Nadezhda Kutepova défend les victimes de Maïak
Si tout le monde a entendu parler de l’accident nucléaire de Tchernobyl, celui du site de Maïak a fait au contraire l’objet d’un véritable secret d’état. A tel point que la ville d’Ozersk, voisine du site, a disparu des cartes russes jusqu’en 1993.
Depuis 1999, Nadezhda Kutepova se démène sans relâche grâce à son ONG Planète de l’Espoir pour faire connaître cette catastrophe, et obtenir réparation pour ses victimes. Originaire de cette ville fantôme, elle vit aujourd’hui en France.

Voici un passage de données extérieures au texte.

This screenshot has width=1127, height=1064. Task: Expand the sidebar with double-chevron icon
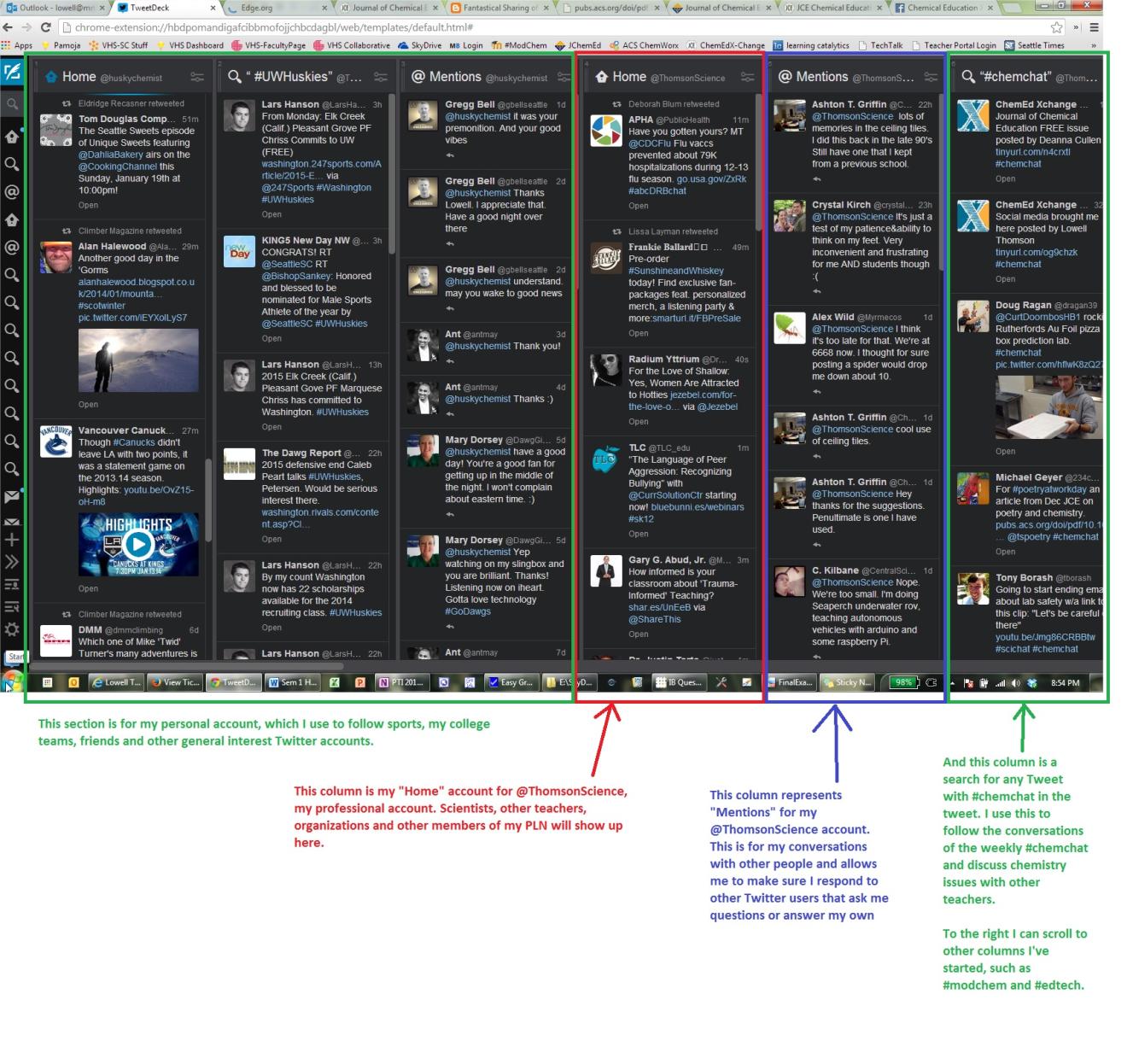[x=12, y=562]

L’accident de Maïak a lieu le 29 septembre 1957. Un réservoir contenant 80 tonnes de déchets radioactifs explose. Ces déchets se répandent sur un territoire de 23.000 km2 (l’équivalent de la Bretagne), zone habitée par 250.000 personnes.
Elle est classée niveau 6 sur l’échelle de l’Ines (Echelle des événements nucléaires), juste un point en dessous de Tchernobyl ou Fukushima (classés 7). Pourtant, le monde n’en entendra pas parler avant 1976, quand Jaurès Medvedev, biologiste soviétique dissident réfugié à Londres, publie un article sur le sujet.

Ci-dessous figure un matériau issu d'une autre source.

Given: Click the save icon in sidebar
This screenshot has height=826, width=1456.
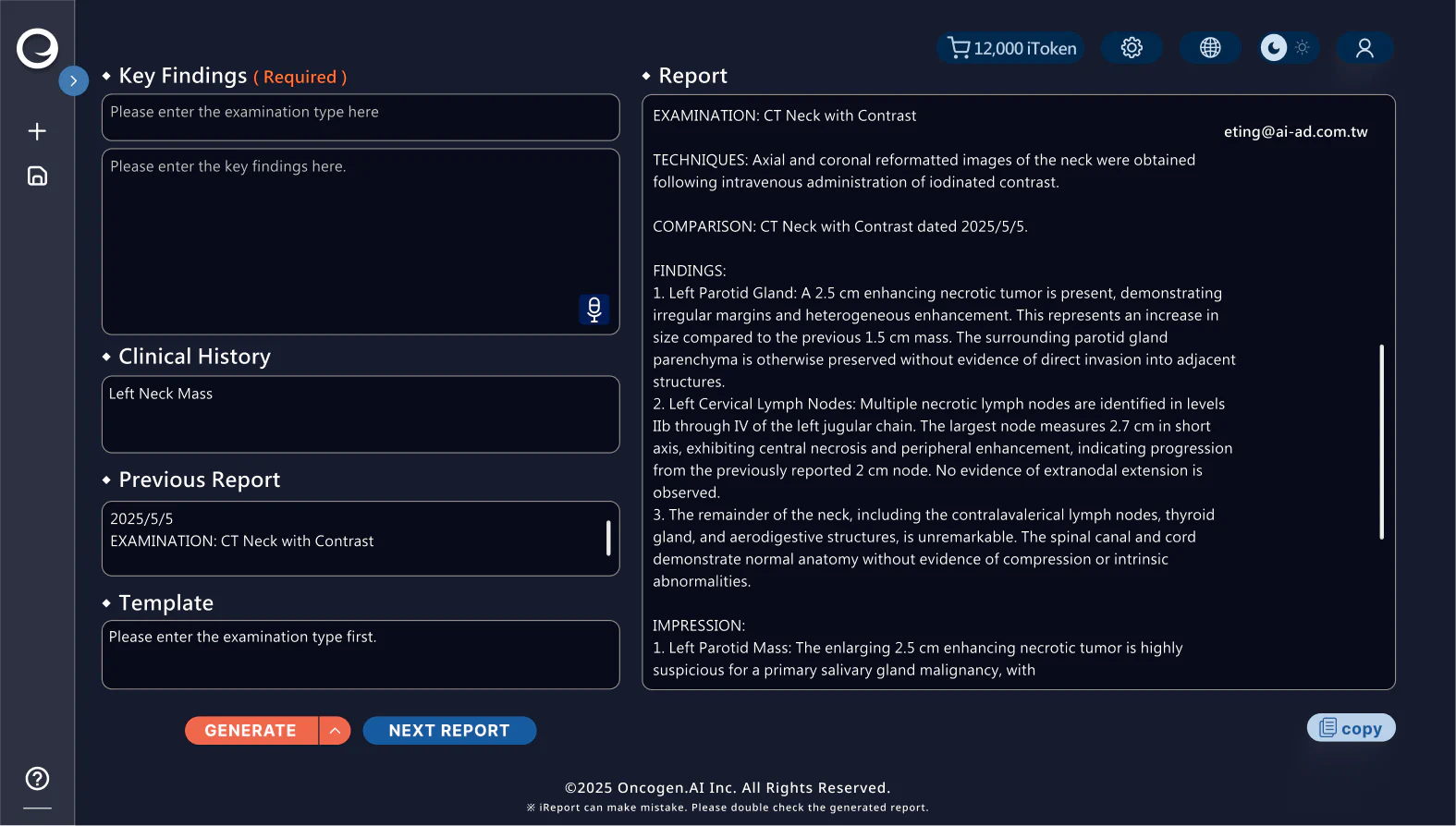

Née sur le site de la catastrophe
Nadezhda Kutepova naît en 1972 à Ozersk, ville bâtie en 1948 en même temps que la centrale nucléaire de Maïak. Durant son enfance, elle apprend à taire l’existence même de ce lieu. « Si tu le dis à qui que ce soit, nous serons arrêtés », lui répètent ses parents. Aujourd’hui la ville est devenue l’un des plus grands centres de stockage de déchets nucléaires au monde, et figure parmi les dix villes nucléaires russes fermées.
Enfant, Nadezhda ne se rend compte de rien. Et pourtant… Sa grand-mère, ingénieure chimiste à Maïak dès sa création, est morte à l’âge de 56 ans d’un cancer du système lymphatique. Et son père, ingénieur arrivé après l’explosion comme « liquidateur », c’est-à-dire pour nettoyer le site, mourra d’un cancer lorsqu’elle a 13 ans. « Mais à ce moment-là, je ne me suis pas demandé pourquoi » se souvient-elle.

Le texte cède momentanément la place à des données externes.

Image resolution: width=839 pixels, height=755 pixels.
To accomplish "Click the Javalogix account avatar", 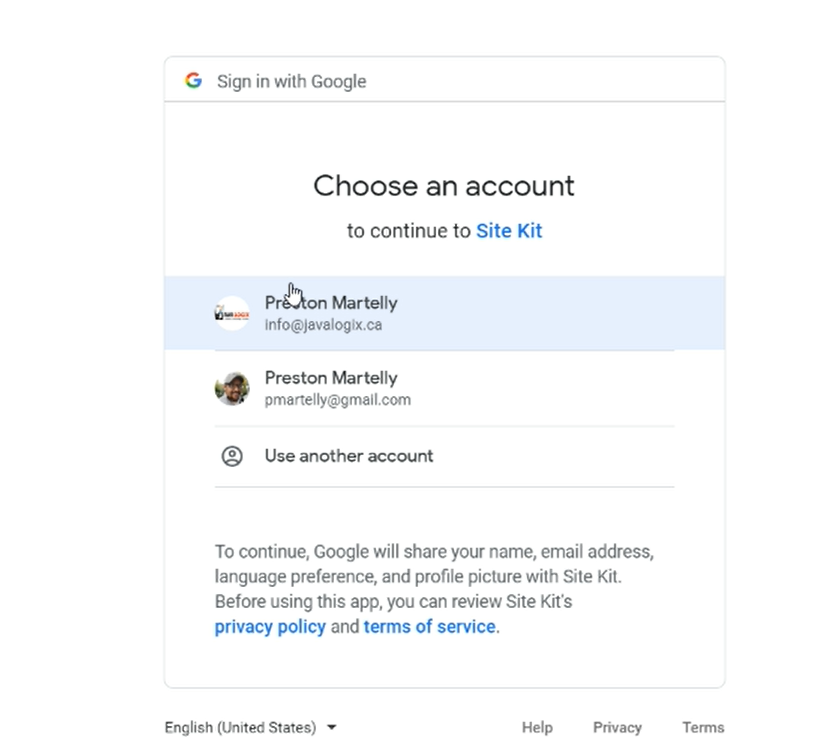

La jeune femme devient infirmière, puis sociologue. Et en 1990, sa vie bascule, à l’époque où Boris Eltsine, en visite dans la région, officialise enfin la catastrophe : « Cela a été comme une révélation. » Elle décide alors de créer son ONG, Planète de l’Espoir. Au début, elle se focalise sur la défense des femmes enceintes, avec des cours de psychologie, du sport, ainsi qu’une consultation juridique.
Mais la consultation attire toujours plus de monde, et l’ONG devient un lieu de défense des victimes de Maïak et des habitants des villes fermées.
Au cours des quinze dernières années, Nadezha et ses quatre collègues ont défendu des centaines de personnes, et conduit de nombreux procès auprès de tribunaux locaux, nationaux, et même à la Cour européenne des droits de l’homme. La plupart avaient trait à des demandes d’indemnisation.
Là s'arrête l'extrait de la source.